**Extrait présenté**
------------------------------------------------

Nous en arrivons donc toujours à la même conclusion : la nouveauté essentielle de l'image poétique pose le problème de la créativité de l'être parlant. Par cette créativité, la conscience imaginante se trouve être, très simplement mais très purement, une origine. C'est à dégager cette valeur d'origine de diverses images poétiques que doit s'attacher, dans une étude de l'imagination, une phénoménologie de l'imagination poétique.

------------------------------------------------

**Section des données**
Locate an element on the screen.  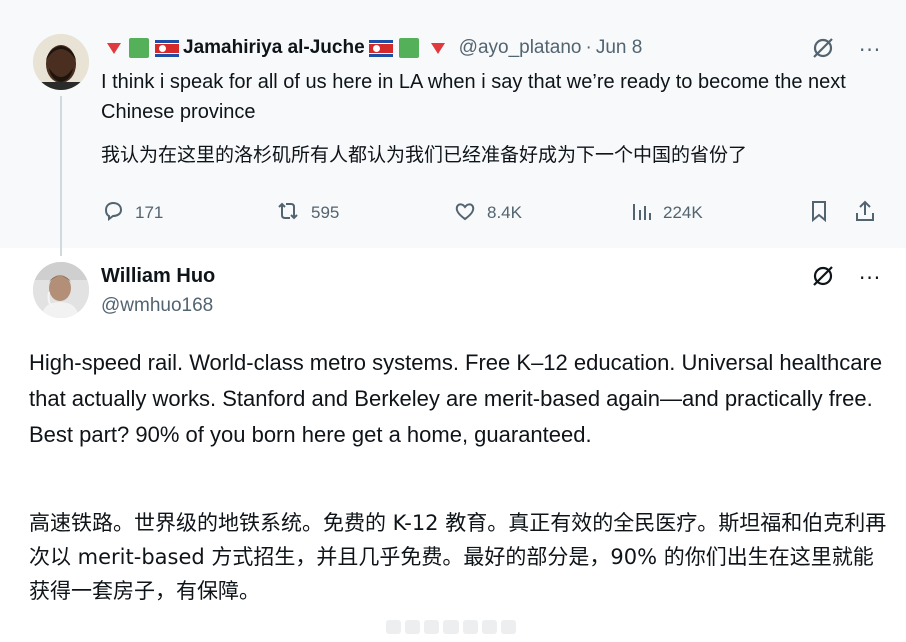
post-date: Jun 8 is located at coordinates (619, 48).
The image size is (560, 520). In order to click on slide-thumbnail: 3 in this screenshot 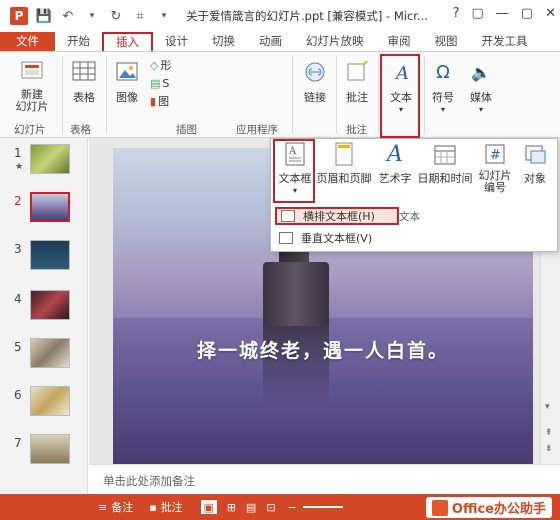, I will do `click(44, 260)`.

------------------------------------------------

**Consigne**
Donnez la suite de l'extrait sur l'image poétique, en commençant juste après sa dernière phrase. Les données forment un contenu à part, distinct de l'extrait.

**Résultat obtenu**
IV


En limitant de cette manière notre enquête à l'image poétique dans son origine à partir de l'imagination pure, nous laissons de côté le problème de la composition du poème comme groupement des images multiples. Dans cette composition du poème interviennent des éléments psychologiquement complexes qui associent la culture plus ou moins lointaine et l'idéal littéraire d'un temps, autant de composantes qu'une phénoménologie complète devrait sans doute envisager. Mais un programme si vaste pourrait nuire à la pureté des observations phénoménologiques, décidément élémentaires, que nous voulons présenter. Le vrai phénoménologue se doit d'être systématiquement modeste. Dès lors ; il nous semble que la simple référence à des puissances phénoménologiques de lecture, qui font du lecteur un poète au niveau de l'image lue, est déjà touchée d'une nuance d'orgueil. Il y aurait pour nous immodestie à assumer personnellement une puissance de lecture qui retrouverait et revivrait la puissance de création organisée et complète touchant l'ensemble d'un poème. Encore moins pouvons-nous espérer atteindre à une phénoménologie synthétique qui dominerait, comme croient pouvoir le faire certains psychanalystes, l'ensemble d'une œuvre. [9] C'est donc au niveau des images détachées que nous pouvons « retentir » phénoménologiquement.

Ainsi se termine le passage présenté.